В их уме даже появилась роковая мысль, что молодая девушка тронулась в уме.
Они оба продолжали свои розыски в Москве, бывая всюду, где собиралась публика.
Сентябрь в этом году стоял великолепный.
Погода была чисто летняя, теплая.
Сад «Эрмитаж» и Петровский парк по вечерам кишели публикой.
К последнему по Тверской улице тянулись длинною лентою всевозможные экипажи.
Однажды, вернувшись вечером домой, Долинский и Селезнев зашли по обыкновению в номер Елизаветы Петровны.
— Отгадайте, кого мы видели, Елизавета Петровна? — воскликнул Сергей Павлович.
— Не мастерица, — отвечала молодая девушка, грустно улыбаясь.
— Ну, так слушайте. Мы сейчас из Петровского парка. Экипажей там и дам целые миллионы. Богатство — умопомраченье. Красавиц — не перечесть… Вдруг вижу несется коляска, которой позавидовала бы любая владетельная особа: кучер и лакей — загляденье, кони — львы. А в коляске сидят две дамы — одна, точно сказочная царица, другая поскромнее… Поровнялись они с нами, и… о, боги!.. Вторая оказалась Любовь Аркадьевной!
— Вы с ней говорили? — вскочила с кресла, на котором сидела, Дубянская.
— То-то же, что нет… Сергей так загляделся на первую, что не заметил сестры… Я тоже совершенно растерялся, а в это время коляска была уже далеко… Мы исколесили весь парк, но более их не встречали… Утешительно одно, значит Неелов и Любовь Аркадьевна в Москве.
— Я же вам говорила.
— Но кто эта красавица, которая с ней? — задумчиво произнес Сергей Аркадьевич.
— И это я знаю, — просто сказала Елизавета Петровна.
— Вы… знаете?.. — в один голос спросили молодые люди и невольно переглянулись друг с другом.
— Знаю… Это — шансонетная певица Мадлен де Межен — невеста Савина.
— Откуда же у вас, однако, эти сведения? — серьезно спросил Сергей Павлович.
— Птица на хвосте принесла.
— Вы шутите!
— Я не шучу… Какое вам дело, откуда эти сведения, если они верны!
— Значит, и Савин здесь?
— Здесь.
— В таком случае, дело упрощается… Завтра же я разыщу Николая Герасимовича и через него найду и Неелова, и Любовь Аркадьевну, — сказал Долинский.

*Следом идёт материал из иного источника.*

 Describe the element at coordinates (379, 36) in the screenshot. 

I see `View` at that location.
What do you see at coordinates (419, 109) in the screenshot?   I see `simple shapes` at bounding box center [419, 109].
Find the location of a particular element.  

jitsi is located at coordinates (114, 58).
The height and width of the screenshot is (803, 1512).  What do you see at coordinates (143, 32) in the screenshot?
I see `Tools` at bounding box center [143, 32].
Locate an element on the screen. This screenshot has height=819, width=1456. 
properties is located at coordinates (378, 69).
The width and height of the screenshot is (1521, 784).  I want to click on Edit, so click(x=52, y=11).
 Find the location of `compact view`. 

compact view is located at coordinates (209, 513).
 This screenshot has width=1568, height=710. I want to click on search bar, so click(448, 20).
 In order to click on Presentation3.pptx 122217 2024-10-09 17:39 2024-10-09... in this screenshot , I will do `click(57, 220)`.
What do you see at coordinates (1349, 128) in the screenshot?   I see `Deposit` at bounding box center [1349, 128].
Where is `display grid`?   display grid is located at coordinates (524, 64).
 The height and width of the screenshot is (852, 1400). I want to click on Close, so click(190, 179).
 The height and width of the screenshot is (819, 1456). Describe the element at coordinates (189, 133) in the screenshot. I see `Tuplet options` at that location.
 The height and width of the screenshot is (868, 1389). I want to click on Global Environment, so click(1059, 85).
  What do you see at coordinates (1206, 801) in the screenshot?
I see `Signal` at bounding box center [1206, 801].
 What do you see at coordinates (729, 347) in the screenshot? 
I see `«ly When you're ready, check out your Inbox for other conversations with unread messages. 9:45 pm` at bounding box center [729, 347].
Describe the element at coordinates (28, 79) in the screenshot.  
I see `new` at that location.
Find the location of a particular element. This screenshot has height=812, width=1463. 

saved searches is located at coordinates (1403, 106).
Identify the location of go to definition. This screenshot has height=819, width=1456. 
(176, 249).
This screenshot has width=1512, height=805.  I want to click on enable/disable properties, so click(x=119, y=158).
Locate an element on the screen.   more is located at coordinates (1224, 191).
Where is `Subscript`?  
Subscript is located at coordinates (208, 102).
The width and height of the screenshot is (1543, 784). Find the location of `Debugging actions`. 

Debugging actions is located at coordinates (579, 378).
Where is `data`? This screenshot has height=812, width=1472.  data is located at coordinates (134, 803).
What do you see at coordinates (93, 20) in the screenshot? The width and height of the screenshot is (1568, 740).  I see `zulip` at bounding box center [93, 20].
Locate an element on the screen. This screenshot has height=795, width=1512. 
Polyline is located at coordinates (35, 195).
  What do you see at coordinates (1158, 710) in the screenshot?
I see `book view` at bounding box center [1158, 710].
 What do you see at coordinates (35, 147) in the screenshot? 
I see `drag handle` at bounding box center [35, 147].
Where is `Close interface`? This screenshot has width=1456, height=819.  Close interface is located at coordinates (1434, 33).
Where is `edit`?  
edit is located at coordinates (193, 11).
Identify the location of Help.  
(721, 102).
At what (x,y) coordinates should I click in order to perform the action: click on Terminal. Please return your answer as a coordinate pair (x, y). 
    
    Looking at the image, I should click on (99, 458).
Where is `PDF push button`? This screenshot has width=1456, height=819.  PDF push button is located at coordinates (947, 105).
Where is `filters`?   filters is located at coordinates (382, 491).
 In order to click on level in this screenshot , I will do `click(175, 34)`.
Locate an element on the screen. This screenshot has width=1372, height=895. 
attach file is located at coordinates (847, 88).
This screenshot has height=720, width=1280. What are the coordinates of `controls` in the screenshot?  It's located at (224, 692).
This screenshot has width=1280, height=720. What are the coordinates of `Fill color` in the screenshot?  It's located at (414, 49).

— Но как же ты разыщешь его? — спросил Селезнев;
— Очень просто… Он, несомненно, живет прописанный, ему нечего теперь скрываться…
— А кто же эта Мадлен де Межен? Его невеста?
— Ну, если хочешь, невеста… Он живет давно с ней… Эта связь началась еще за границей… Она его безумно любит, и эта любовь побудила ее приехать в Россию в качестве шансонетной звезды… Она дожидалась его освобождения, и теперь они снова вместе…
— Однако, это все-таки не особенно подходящее общество для моей сестры, — сквозь зубы проговорил Селезнев.
— Это несомненно… Видимо, Неелов думает иначе.
— Я его заставлю думать так, как думают все порядочные мужья…
— Он не муж ее… — печально сказала Елизавета Петровна.
— Вы и это знаете?
— Я знаю даже, что он раздумал, видимо, на ней жениться и ухаживает за очень богатой московской невестой.
— Негодяй! Я его заставлю жениться под пулей! — воскликнул Сергей Аркадьевич. — О, только бы найти его.
— Не беспокойся, теперь найдем. И он от нас не увернется, — с нескрываемой злобой добавил Сергей Павлович Долинский.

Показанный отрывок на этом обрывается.